Die doppelte Staatsbürgerschaft sollte die Ausnahme bilden, nicht die Regel.
CDU-Innenpolitikerin Cornell Babendererde
Die CDU-Innenpolitikerin Cornell Babendererde, in der Unions-Fraktion zuständig für das Einbürgerungsrecht, sagte der Zeitung: „Die doppelte Staatsbürgerschaft sollte die Ausnahme bilden, nicht die Regel.“ Wenn 80 Prozent der 2023 Eingebürgerten neben dem deutschen Pass ihre alte Staatsangehörigkeit behalten wollten, müsse man sich fragen, wie groß die Identifikation mit Deutschland wirklich sei. Möglicherweise gehe es vielen eher darum, die mit dem deutschen Pass garantierten Vorteile zu erhalten.
Eine Ausnahme soll nach Babenderedes Vorstellung für Nachfahren von Opfern des Nationalsozialismus gelten. Diese „Wiedergutmachungseinbürgerung“ sei Ausdruck der Verantwortung vor der Geschichte und „ein wichtiges Zeichen gegen Antisemitismus“, sagte sie der „Bild“.
Der SPD-Innenexperte Fiedler widersprach nun: „Die genannten Beispiele erfordern harte kriminalpolitische Antworten“, erklärte er. „Der Entzug der Staatsbürgerschaft hingegen ist hier weder zielführend noch verfassungsrechtlich möglich.“ Der SPD-Abgeordnete verwies darauf, dass deutsche Doppelstaatler beispielsweise, die für die Dschihadistenmiliz kämpften, seit 2019 die deutsche Staatsangehörigkeit verlieren, wenn sie sich an Kampfhandlungen einer internationalen terroristischen Vereinigung beteiligen.

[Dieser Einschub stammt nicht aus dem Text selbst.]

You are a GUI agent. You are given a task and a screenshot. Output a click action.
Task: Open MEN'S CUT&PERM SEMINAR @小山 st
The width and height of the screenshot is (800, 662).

Anfang Oktober hatte der Bundestag mit Stimmen der Koalitionsfraktionen einige Verschärfungen des Staatsbürgerschaftsrechts verabschiedet. So wurde etwa die sogenannte Turbo-Einbürgerung nach drei Jahren Aufenthalt wieder abgeschafft. Die Änderungen wurden vor allem auf Druck der Union durchgesetzt. Die SPD-Fraktion hob damals hervor, dass die früher von der Union abgelehnte doppelte Staatsbürgerschaft in dem neuen Gesetz nicht angetastet werde. (Tsp/AFP)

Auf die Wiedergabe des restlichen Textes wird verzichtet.